- Exercise task
Rename "column header" to "column heading" everywhere in the rows below, then reproduce the rows with everything else unchanged.

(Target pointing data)
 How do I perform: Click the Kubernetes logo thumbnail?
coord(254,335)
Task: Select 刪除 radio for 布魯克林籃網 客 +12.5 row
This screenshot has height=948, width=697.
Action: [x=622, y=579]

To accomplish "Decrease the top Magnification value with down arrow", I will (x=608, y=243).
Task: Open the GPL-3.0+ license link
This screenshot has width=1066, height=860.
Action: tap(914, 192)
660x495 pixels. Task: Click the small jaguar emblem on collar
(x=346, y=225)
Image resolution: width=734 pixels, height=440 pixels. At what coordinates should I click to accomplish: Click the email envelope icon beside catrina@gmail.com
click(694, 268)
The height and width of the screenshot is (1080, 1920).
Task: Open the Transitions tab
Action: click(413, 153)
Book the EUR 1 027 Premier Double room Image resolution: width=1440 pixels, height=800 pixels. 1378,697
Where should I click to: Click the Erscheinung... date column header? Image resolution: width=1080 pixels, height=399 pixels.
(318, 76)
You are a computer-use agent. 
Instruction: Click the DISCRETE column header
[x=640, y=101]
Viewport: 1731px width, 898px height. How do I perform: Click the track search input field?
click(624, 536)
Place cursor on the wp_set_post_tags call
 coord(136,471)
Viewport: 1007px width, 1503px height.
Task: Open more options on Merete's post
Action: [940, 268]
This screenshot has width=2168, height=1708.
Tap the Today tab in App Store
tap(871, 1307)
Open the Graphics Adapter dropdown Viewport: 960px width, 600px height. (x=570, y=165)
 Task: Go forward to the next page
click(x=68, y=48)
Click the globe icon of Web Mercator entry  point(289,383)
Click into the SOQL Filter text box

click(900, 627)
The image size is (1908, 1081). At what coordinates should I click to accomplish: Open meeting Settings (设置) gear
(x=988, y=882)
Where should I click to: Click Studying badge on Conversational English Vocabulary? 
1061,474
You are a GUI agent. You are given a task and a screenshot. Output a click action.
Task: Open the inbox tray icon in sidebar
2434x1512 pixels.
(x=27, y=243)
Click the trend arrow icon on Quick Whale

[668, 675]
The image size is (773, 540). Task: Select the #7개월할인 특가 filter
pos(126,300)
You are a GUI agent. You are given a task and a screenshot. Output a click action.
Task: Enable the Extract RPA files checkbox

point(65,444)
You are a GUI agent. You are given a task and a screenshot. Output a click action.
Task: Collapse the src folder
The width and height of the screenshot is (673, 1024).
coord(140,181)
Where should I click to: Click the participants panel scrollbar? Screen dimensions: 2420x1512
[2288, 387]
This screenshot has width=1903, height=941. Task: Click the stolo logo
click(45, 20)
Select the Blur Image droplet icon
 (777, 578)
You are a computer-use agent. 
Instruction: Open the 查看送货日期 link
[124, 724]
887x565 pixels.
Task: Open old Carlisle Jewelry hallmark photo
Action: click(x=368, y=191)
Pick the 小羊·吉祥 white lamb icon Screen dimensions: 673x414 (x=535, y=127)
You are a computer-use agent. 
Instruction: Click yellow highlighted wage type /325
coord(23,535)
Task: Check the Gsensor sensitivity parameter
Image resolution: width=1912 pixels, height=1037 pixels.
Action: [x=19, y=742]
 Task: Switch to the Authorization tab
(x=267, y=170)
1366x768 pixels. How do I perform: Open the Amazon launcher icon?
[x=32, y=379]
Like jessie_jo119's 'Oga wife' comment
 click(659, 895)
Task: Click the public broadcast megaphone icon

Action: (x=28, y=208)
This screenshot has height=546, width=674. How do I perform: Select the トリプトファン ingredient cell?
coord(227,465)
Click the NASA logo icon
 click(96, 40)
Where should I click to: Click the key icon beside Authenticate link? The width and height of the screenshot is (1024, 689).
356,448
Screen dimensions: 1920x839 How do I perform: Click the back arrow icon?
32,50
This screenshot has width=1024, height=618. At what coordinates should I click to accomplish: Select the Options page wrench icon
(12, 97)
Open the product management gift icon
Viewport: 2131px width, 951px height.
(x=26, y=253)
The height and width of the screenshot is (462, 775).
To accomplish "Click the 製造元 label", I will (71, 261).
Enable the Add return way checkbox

- In response
 How do I perform: Click the Kubernetes logo thumbnail?
coord(254,335)
Task: Select 刪除 radio for 布魯克林籃網 客 +12.5 row
This screenshot has height=948, width=697.
Action: [x=622, y=579]

To accomplish "Decrease the top Magnification value with down arrow", I will (x=608, y=243).
Task: Open the GPL-3.0+ license link
This screenshot has width=1066, height=860.
Action: tap(914, 192)
660x495 pixels. Task: Click the small jaguar emblem on collar
(x=346, y=225)
Image resolution: width=734 pixels, height=440 pixels. At what coordinates should I click to accomplish: Click the email envelope icon beside catrina@gmail.com
click(694, 268)
The height and width of the screenshot is (1080, 1920).
Task: Open the Transitions tab
Action: click(413, 153)
Book the EUR 1 027 Premier Double room Image resolution: width=1440 pixels, height=800 pixels. 1378,697
Where should I click to: Click the Erscheinung... date column heading? Image resolution: width=1080 pixels, height=399 pixels.
(318, 76)
You are a computer-use agent. 
Instruction: Click the DISCRETE column heading
[x=640, y=101]
Viewport: 1731px width, 898px height. How do I perform: Click the track search input field?
click(624, 536)
Place cursor on the wp_set_post_tags call
 coord(136,471)
Viewport: 1007px width, 1503px height.
Task: Open more options on Merete's post
Action: [940, 268]
This screenshot has width=2168, height=1708.
Tap the Today tab in App Store
tap(871, 1307)
Open the Graphics Adapter dropdown Viewport: 960px width, 600px height. (x=570, y=165)
 Task: Go forward to the next page
click(x=68, y=48)
Click the globe icon of Web Mercator entry  point(289,383)
Click into the SOQL Filter text box

click(900, 627)
The image size is (1908, 1081). At what coordinates should I click to accomplish: Open meeting Settings (设置) gear
(x=988, y=882)
Where should I click to: Click Studying badge on Conversational English Vocabulary? 
1061,474
You are a GUI agent. You are given a task and a screenshot. Output a click action.
Task: Open the inbox tray icon in sidebar
2434x1512 pixels.
(x=27, y=243)
Click the trend arrow icon on Quick Whale

[668, 675]
The image size is (773, 540). Task: Select the #7개월할인 특가 filter
pos(126,300)
You are a GUI agent. You are given a task and a screenshot. Output a click action.
Task: Enable the Extract RPA files checkbox

point(65,444)
You are a GUI agent. You are given a task and a screenshot. Output a click action.
Task: Collapse the src folder
The width and height of the screenshot is (673, 1024).
coord(140,181)
Where should I click to: Click the participants panel scrollbar? Screen dimensions: 2420x1512
[2288, 387]
This screenshot has width=1903, height=941. Task: Click the stolo logo
click(45, 20)
Select the Blur Image droplet icon
 (777, 578)
You are a computer-use agent. 
Instruction: Open the 查看送货日期 link
[124, 724]
887x565 pixels.
Task: Open old Carlisle Jewelry hallmark photo
Action: click(x=368, y=191)
Pick the 小羊·吉祥 white lamb icon Screen dimensions: 673x414 (x=535, y=127)
You are a computer-use agent. 
Instruction: Click yellow highlighted wage type /325
coord(23,535)
Task: Check the Gsensor sensitivity parameter
Image resolution: width=1912 pixels, height=1037 pixels.
Action: [x=19, y=742]
 Task: Switch to the Authorization tab
(x=267, y=170)
1366x768 pixels. How do I perform: Open the Amazon launcher icon?
[x=32, y=379]
Like jessie_jo119's 'Oga wife' comment
 click(659, 895)
Task: Click the public broadcast megaphone icon

Action: (x=28, y=208)
This screenshot has height=546, width=674. How do I perform: Select the トリプトファン ingredient cell?
coord(227,465)
Click the NASA logo icon
 click(96, 40)
Where should I click to: Click the key icon beside Authenticate link? The width and height of the screenshot is (1024, 689).
356,448
Screen dimensions: 1920x839 How do I perform: Click the back arrow icon?
32,50
This screenshot has width=1024, height=618. At what coordinates should I click to accomplish: Select the Options page wrench icon
(12, 97)
Open the product management gift icon
Viewport: 2131px width, 951px height.
(x=26, y=253)
The height and width of the screenshot is (462, 775).
To accomplish "Click the 製造元 label", I will (71, 261).
Enable the Add return way checkbox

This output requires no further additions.